→ **Problem**
Every entry should come back exactly as written, minus the pictures.

---- Records supplied

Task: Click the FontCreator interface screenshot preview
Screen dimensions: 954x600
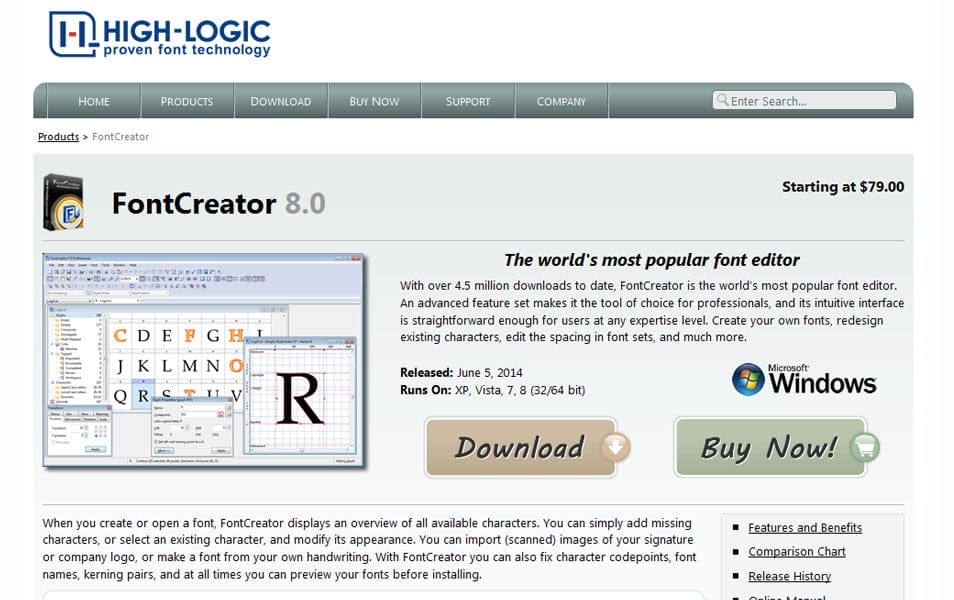Action: [x=200, y=360]
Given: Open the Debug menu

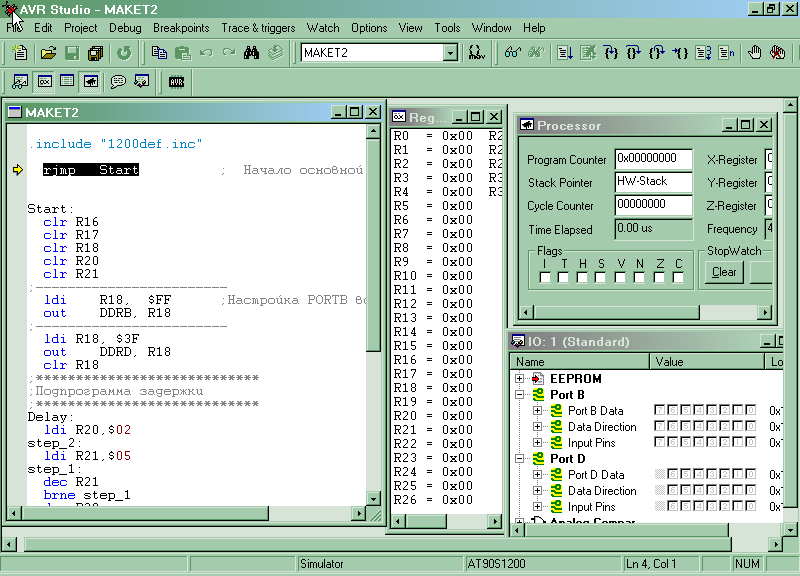Looking at the screenshot, I should 125,28.
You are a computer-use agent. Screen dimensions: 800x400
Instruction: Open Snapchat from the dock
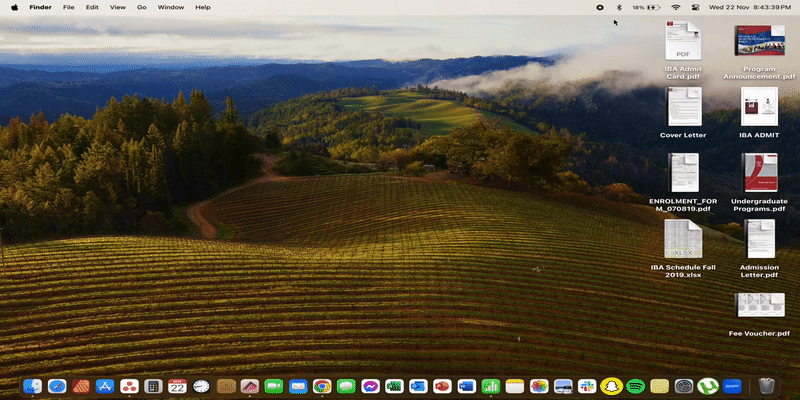[x=611, y=386]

--------

→ **Answer to the exercise**
Task: Click the FontCreator interface screenshot preview
Screen dimensions: 954x600
Action: [x=200, y=360]
Given: Open the Debug menu

Looking at the screenshot, I should 125,28.
You are a computer-use agent. Screen dimensions: 800x400
Instruction: Open Snapchat from the dock
[x=611, y=386]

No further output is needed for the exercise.